45 pages • 1 hour read
“I think Mama lost her words too, because instead of talking, her tears watered everything in the apartment. That winter, I found salt everywhere—under the coils of the electric burners, between my shoelaces and the envelopes of bills, on the skins of pomegranates in the gold-trimmed fruit bowl. The phone rang with calls from Syria, and Mama wrestled salt from the cord, fighting to untwist the coils.”
Nour’s mother, a mapmaker, plots a de-facto map of salt from her tears over her deceased husband. While her mind cannot find the words to express her grief, her private tears trace random paths over various household objects. The abundance of salt paths, and the fact that Nour’s mother struggles to answer the phone, demonstrates how grief cuts her off from others and that she must fight against that tendency. The telephone call from Syria so early in the novel also shows the country’s prominence as a touchstone in the narrative.
“But the earth and the fig don’t know the story like I do, so I tell it again. I start the way Baba always did: ‘Everybody knows the story of Rawiya,’ I whisper. ‘They just don’t know they know it.’ And then the words come back like they had never left, like it had been me telling the story all along.”

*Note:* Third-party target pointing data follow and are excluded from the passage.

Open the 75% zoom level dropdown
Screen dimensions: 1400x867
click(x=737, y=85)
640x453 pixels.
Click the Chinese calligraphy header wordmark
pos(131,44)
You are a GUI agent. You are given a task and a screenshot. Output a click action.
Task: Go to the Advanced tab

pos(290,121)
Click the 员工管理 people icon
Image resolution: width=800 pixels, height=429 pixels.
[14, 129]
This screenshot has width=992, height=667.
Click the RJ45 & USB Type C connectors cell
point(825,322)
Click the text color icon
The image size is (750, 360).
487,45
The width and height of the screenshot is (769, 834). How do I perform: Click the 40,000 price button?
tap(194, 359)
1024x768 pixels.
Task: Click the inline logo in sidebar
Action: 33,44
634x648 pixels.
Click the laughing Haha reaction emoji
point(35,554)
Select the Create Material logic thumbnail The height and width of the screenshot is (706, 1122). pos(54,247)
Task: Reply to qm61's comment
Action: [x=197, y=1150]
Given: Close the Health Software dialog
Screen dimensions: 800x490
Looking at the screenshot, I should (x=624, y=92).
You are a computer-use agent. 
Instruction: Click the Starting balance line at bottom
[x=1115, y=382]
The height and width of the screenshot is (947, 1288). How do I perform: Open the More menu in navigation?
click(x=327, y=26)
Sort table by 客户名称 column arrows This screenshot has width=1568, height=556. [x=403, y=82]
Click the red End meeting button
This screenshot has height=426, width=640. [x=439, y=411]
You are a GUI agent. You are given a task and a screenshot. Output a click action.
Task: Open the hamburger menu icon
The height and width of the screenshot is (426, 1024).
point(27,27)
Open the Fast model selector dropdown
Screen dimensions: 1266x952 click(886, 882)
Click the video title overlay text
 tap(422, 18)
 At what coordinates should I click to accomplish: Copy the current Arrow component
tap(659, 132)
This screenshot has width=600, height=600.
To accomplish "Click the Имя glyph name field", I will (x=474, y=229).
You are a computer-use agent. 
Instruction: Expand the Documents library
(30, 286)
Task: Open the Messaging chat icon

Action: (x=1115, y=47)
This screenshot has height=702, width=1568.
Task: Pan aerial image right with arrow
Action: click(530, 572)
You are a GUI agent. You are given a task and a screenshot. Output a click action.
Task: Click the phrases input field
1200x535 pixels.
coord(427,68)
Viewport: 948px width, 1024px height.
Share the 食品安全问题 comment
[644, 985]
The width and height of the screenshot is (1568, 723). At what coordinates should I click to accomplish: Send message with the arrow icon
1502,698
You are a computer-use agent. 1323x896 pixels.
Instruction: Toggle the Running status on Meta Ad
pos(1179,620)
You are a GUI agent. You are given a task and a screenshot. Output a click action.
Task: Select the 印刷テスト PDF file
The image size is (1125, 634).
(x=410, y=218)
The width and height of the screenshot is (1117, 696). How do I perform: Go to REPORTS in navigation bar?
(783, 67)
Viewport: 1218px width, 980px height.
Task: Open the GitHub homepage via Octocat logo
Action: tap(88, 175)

Nour feels that repeating Rawiya’s story in the same manner as her father is essential to keeping both his memory and the story alive. By telling the story to the fig and the earth of their new house in Syria, she believes she is rooting both her father and his story in her land of origin. Despite Nour’s efforts of faithful replication, the story’s opening words suggest that everyone knows the story instinctively and that the manner of its telling is irrelevant.